Closed rfherrerac closed 3 years ago
Hi Ronald,
The query is expecting a number of cohort ids but there is none. Check line 20 in the errorReportSql.txt ( _AND o.cohort_definitionid IN () )
Right exactly @YorgosA. Just stepping through, this is caused by this line: https://github.com/ohdsi-studies/PioneerWatchfulWaiting/blob/862b0dbc03c85aebee3ce023f929943fa6dd19c0/R/RunStudy.R#L189 Which if you isolate and run it, creates an empty list.

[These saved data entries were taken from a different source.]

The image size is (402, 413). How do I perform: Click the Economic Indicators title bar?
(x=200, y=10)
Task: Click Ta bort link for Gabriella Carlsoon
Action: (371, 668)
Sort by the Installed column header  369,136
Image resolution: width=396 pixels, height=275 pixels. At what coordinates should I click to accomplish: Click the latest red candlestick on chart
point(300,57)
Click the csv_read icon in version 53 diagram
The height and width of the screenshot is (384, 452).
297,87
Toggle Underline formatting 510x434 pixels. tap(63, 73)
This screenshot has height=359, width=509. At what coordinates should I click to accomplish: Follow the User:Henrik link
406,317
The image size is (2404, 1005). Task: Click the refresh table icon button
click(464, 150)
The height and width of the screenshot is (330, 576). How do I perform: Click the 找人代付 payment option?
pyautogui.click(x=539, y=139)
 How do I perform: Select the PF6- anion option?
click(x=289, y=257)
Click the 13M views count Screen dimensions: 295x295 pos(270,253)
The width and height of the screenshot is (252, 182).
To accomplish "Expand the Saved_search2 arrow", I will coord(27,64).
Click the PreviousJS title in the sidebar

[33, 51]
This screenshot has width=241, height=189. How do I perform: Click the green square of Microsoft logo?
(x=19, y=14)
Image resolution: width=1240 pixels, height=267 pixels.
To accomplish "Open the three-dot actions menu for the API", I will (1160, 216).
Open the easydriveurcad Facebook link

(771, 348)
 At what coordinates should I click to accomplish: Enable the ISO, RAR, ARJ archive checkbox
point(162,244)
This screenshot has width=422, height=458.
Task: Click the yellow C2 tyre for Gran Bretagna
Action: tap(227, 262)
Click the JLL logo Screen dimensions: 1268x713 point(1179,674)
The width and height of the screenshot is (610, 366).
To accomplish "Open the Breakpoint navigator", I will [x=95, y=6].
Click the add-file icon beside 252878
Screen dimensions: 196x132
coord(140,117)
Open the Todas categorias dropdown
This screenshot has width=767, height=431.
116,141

> combinedOutcomeIds <- allStudyCohorts[allStudyCohorts$name %in% c('Death', 'Symptoms'), 'cohortId'][[1]]
> combinedOutcomeIds
numeric(0)
Which is caused in turn by getAllStudyCohorts returning a table that contains ids instead of names in the ids column.
> getAllStudyCohorts()
# A tibble: 1,614 x 2
name cohortId
<chr> <dbl>
1 101 101
2 103 103
3 111 111
4 117 117
5 105 105
6 107 107
7 109 109
8 113 113
9 115 115
10 102 102
# ... with 1,604 more rows
We can fix this by restoring the names in the 'name' columns in inst/settings/CohortsToCreate...csv
, but it does beg the question which of the outcomes cohorts should be included in the combined survival analysis. Still only Death and Symptomatic progression? (see https://github.com/ohdsi-studies/PioneerWatchfulWaiting/blob/master/inst/settings/CohortsToCreateOutcome.csv) @MaximMoinat would it be possible to re-insert names in the names column, or was there another reason why the autogenerated cohort files now contain identifiers there?
The name column is used to create the filenames for the cohorts (.json
, .sql
) by ROhdsiWebApi::insertCohortDefinitionSetInPackage()
. I did not want to change the filenames, so I added the ids in there as well.
@keesvanbochove Simple fix made by simply referencing to the cohorts using the id
after runStep, I got this error : Error: Error executing SQL: java.sql.SQLException: Amazon Invalid operation: syntax error at or near ")" Position: 593; attached the error report.
errorReportSql.txt